El tatarabuelo del actual príncipe “dio el gran impulso a la investigación prehistórica, fue generoso financiando trabajos y las publicaciones de lujo, en gran formato”, incide. El centro lleva como sobrenombre el de Alberto I de Mónaco. Su descendiente Alberto II “ha manifestado su voluntad” para continuar con esa colaboración. Ontañón considera que el príncipe actual quiere homenajear a su tatarabuelo porque ya ha publicado unas memorias sobre él, de ahí la confianza en renovar la alianza no prorrogada por su padre, Raniero III.
El príncipe monegasco no pudo acudir a la inauguración, pero se prevé su presencia próximamente. Allí encontrará el resultado de investigaciones sobre las cavernas de la cordillera Cantábrica. El centro reúne réplicas se pueden visitar también las propias cuevas, muchas de cuyas representaciones aún son enigmas por las dificultades que se plantean a la hora de conocer las motivaciones. Las teorías señalan a lo espiritual, al simbolismo familiar o la conmemoración de la caza, pero parte de la emoción consiste en aceptar el desafío de lo desconocido e intentar empatizar con los autores, cuyas manos permanecen en esas paredes milenios después. Ontañón se ha afanado por brindar una “inmersión sensorial” en el centro, permitiendo tocar y satisfacer ese instinto del tacto imposible en las cuevas originales. “Cuanto más sabemos sobre ellas, más restrictivos hay que ser para garantizar su conservación, intentamos aumentar la concienciación social”, arguye historiador.
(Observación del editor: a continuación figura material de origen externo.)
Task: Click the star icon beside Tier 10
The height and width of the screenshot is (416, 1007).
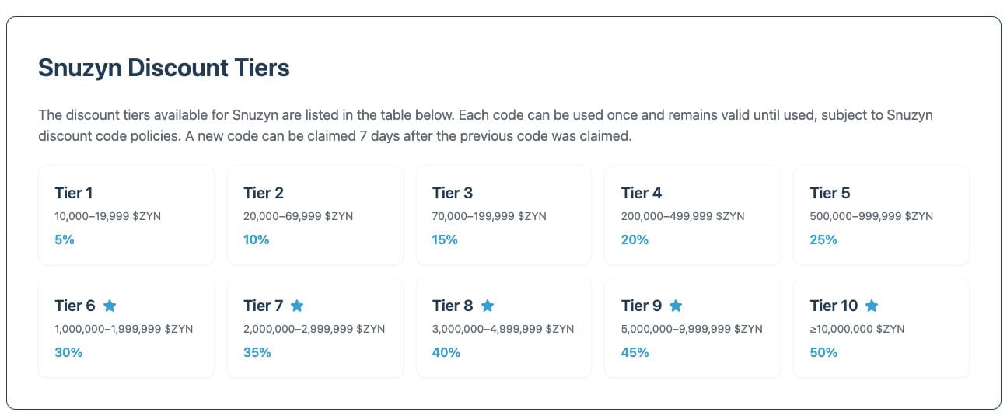Action: (x=872, y=306)
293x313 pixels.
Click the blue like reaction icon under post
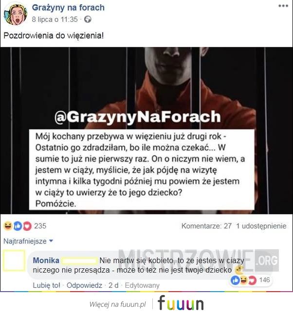[x=18, y=226]
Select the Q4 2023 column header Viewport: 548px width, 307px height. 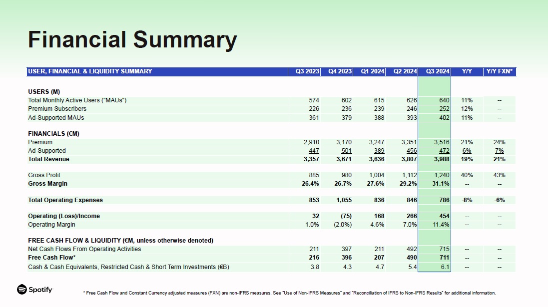[x=340, y=71]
El público puede contemplar a la Dama roja sonriendo desde su pedestal. La figura mide 1,59 metros, pesa 59 kilos, tiene el pelo y la tez negra y celebra la captura de un salmón en sus manos. Tiene unos 18.800 años y representa a una de las habitantes paleolíticas de Puente Viesgo. La estatua se configuró tras analizar los huesos tiznados de pigmento rojo, de ahí su apodo, hallados en la cercana cueva de El Mirón, enterrados por sus coetáneos. “Intentamos que se pueda comparar el arte rupestre y explicar los métodos de investigación”, sostiene Ontañón, deseoso de que el espectador aprenda y disfrute como los especialistas. “Se movían los objetos y las ideas”, agrega, para descifrar los hallazgos de conchas mediterráneas en las montañas cántabras o centroeuropeas: “Los movimientos humanos y animales motivados por la climatología propiciaban encuentros y viajes”.
Una representación realista traslada al museo las cualidades de una caverna con múltiples restos óseos, mandíbulas reales de ciervo y el contenido meticulosamente replicado respecto al espacio original. Ontañón señala orgulloso una pieza grande, marrón oscura, con unos finos y delicados grabados. Se trata de la falange de un uro, esos toros colosales con cuernos inmensos extinguidos hace miles de años y todo un festín cuando se conseguía cazar uno. Sobre ella, algún cántabro talló la propia figura del animal, como queriendo indicar que ese hueso pertenecía al mamífero. También abundan réplicas de arpones, puntas de proyectiles para cazar, adornos y útiles neolíticos: “Queremos responder a las dudas sobre el origen del arte desde el arte rupestre y Cantabria”.